BERLIN STIMMT FÜR DIE ENTEIGNUNG GROSSER WOHNUNGSKONZERNE

Als am frühen Morgen alle Wahlzettel in Berlin ausgezählt waren, freuten sich die Initiator:innen des Volksentscheids über ein überraschend eindeutiges Ergebnis: 56,3 Prozent der abgegebenen Stimmen unterstützten den Aufruf der Initiative „Deutsche Wohnen und Co enteignen“ und nur 39 Prozent der Teilnehmenden stimmten dagegen. In Umfragen ging man in den letzten Wochen eher von einem Kopf an Kopf rennen aus. Die kommende Landesregierung ist nun laut Beschlusstext aufgefordert, „alle Maßnahmen einzuleiten“, die zur Überführung von Immobilien in Gemeineigentum erforderlich sind, und dazu ein Gesetz zu erarbeiten.
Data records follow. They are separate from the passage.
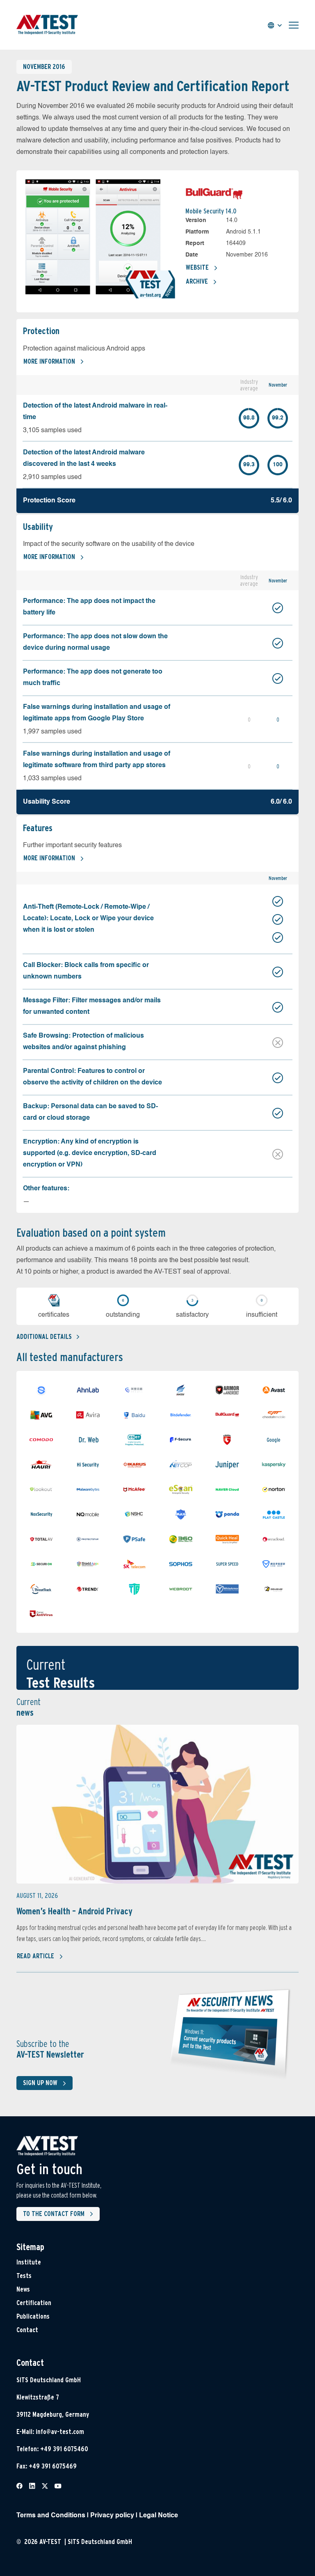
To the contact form (53, 2214)
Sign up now (40, 2083)
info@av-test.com (60, 2432)
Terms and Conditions (50, 2515)
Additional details (44, 1337)
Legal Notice (158, 2515)
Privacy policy (112, 2515)
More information (49, 361)
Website (197, 267)
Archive (197, 281)
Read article (35, 1956)
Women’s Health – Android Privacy (74, 1911)
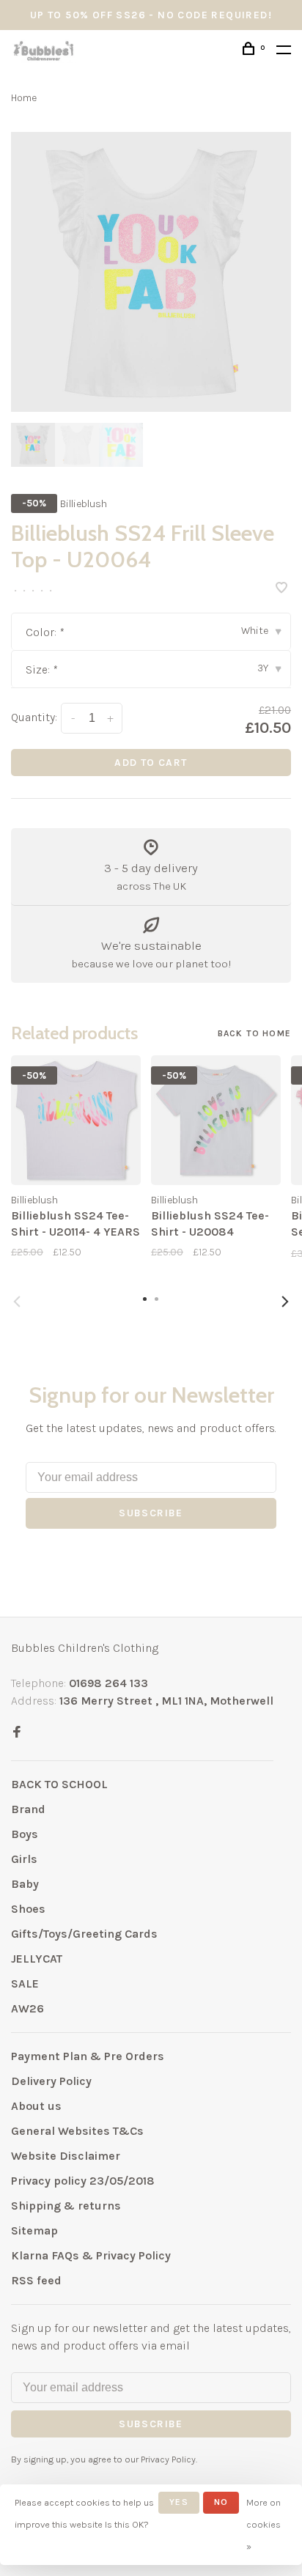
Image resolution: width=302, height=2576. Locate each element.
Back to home (254, 1033)
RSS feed (36, 2280)
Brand (28, 1809)
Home (24, 98)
Ob dies verfassungsrechtlich aber überhaupt möglich ist, bleibt weiter unklar.

Konkret ist das Ziel der Initiative, große Wohnungskonzerne mit mehr als 3.000 Wohnungen in Berlin zu enteignen und zu vergesellschaften. Mehr als 240.00 Wohnungen sollen durch eine Anstalt öffentlichen Rechts in Zukunft gemeinwohlorientiert bewirtschaftet werden.
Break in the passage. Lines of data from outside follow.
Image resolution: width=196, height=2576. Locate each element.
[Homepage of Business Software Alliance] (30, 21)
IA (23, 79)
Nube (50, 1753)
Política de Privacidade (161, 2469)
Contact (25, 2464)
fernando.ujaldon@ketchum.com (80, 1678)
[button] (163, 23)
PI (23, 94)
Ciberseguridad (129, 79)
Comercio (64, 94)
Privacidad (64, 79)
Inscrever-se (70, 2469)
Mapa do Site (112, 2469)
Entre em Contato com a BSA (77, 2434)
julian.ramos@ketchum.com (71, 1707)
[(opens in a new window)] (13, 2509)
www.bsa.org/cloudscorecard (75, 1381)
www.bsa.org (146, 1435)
Initiative kündigt weiterführendes Engagement an

„Egal in welcher Zusammensetzung – die zukünftige Regierungskoalition wird die Vergesellschaftung von Wohnungskonzernen umsetzen müssen. Die Forderung zur Vergesellschaftung vereint weit mehr Stimmen hinter sich als jede Partei. Mehr als 1 Millionen Berliner:innen haben entschieden: Niemand darf mit unseren Wohnungen spekulieren” so Joanna Kusiak, Sprecherin der Initiative. Gleichzeitig kündigten die Initiator:innen an, die kommenden Koalitionsverhandlungen intensiv zu begleiten: „Wir akzeptieren weder Hinhaltestrategien, noch Abfangversuche. Wir kennen alle Tricks. Eine Missachtung des Volksentscheids wäre ein politischer Skandal. Wir lassen nicht locker, bis die Vergesellschaftung von Wohnungskonzernen umgesetzt ist”, sagt Kalle Kunkel, Sprecher der Initiative.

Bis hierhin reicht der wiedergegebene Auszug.